# Losing stirrups



## MIEventer (Feb 15, 2009)

Hmmm - I would have to see video footage to see what it is that is going on, but I am going to say that it is possible you are not using your body efficiantly while in the saddle.

We all know about gravity. What goes up, must come down. So, lets put that into you being in the saddle. When you are in the saddle, that gravity must beable to occur naturally and efficiantly. The weight must be allowed to flow from your head, down to your shoulders, to your core, to your seat, to your legs, and lastly into your heels. It must occur for you to be solid in your tack.

The moment you block that flow from occuring - you get what you are encountering. So, if you are tense in your seat, your thighs, your knees - if you are gripping or pinching somewhere...you are blocking that flow from occuring.

Your heels, must always be your anchor. They must, must, must beable to do their job. When your heels are able to absorb your bodies weight, they are doing their job, but they cannot the moment you block that natural weight flow from happening.

So, close your eyes, and try to think of how you are while you are in your tack. There is something going, that you are doing, to cause you to loose your irons. My suspicion is you are not allowing your bodies weight to flow from your head into your heels.

When you sit in your saddle, open everything up, allow your seat to really be in your saddle, feel it, and allow that weight to flow down into your heels. Allow your legs to stretch, and heels to deepen. No gripping, no pinching, no tensing - allow that flow to occur.


----------



## Eliz (Jun 16, 2010)

Great post, MIE!
I know that I had this problem when I first started riding hunter. My heels were down, but the came up as I used my legs because my weight was not properly sunk into my heels. It makes a huge difference of everything you do when you're riding! 
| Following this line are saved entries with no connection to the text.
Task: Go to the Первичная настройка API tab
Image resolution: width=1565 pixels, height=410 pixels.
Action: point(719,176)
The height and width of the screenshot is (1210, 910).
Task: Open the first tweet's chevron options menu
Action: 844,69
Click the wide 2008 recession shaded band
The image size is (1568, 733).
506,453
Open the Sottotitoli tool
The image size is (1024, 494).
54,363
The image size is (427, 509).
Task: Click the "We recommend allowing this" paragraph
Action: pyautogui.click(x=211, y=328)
So really try to feel your weight in your heels, and don't just force them down. That's the only thing I could think of that's happening. Like I said, MIE gave you a good reply.


----------



## Solon (May 11, 2008)

I always kick my feet out of the stirrups without realizing it. I've always mostly ridden bareback and suddenly I will look down and not have realized that I done it.


----------



## SlapLeather (Oct 7, 2010)

Also, try to feel the weight a little on the inside of the balls of your feet where the stirrups are...with your heels down and toes out a bit...and pressing out...pressing out a little from the inside of your feet. The feel of your legs, thighs, feet..being "open" toward the forward motion of your horse. But with legs directly under you or a little forward.

You are posting INTO your legs and feet, not ahead of them. Don't concentrate so much on your weight into your heels, as much as the feel of pressing your feet out...pressing the stirrups out...from the inside of your feet.

But at the same time...most of your weight should be in your seat...rump, thighs, core, spine...IN the saddle. From the thighs down into your feet...it is just a supple shock absorber. 

Picture your weight going from your head down through your spine to the insides of your feet. Your weight should NOT go outside feet. This is proper balance.

Make sure your stirups are not too long, as well.


----------



## Saskia (Aug 26, 2009)

Maybe take a video of your riding. Look at it yourself and see if you can spot why, and perhaps post it on here.


----------



## Allison Finch (Oct 21, 2009)

Losing stirrups is often a sign that you are grabbing the horse with your knees. This causes the lower leg to creep up the horses sides, since there is little or no weight in your stirrups and no flexibility in your ankle. Let go with your knees, feel contact with the INSIDE, not the back of your calf. Do not grip too much with any part of your leg but sink your weight into your stirrups and keep your ankle soft and flexible. Use your ankle as a shock absorber.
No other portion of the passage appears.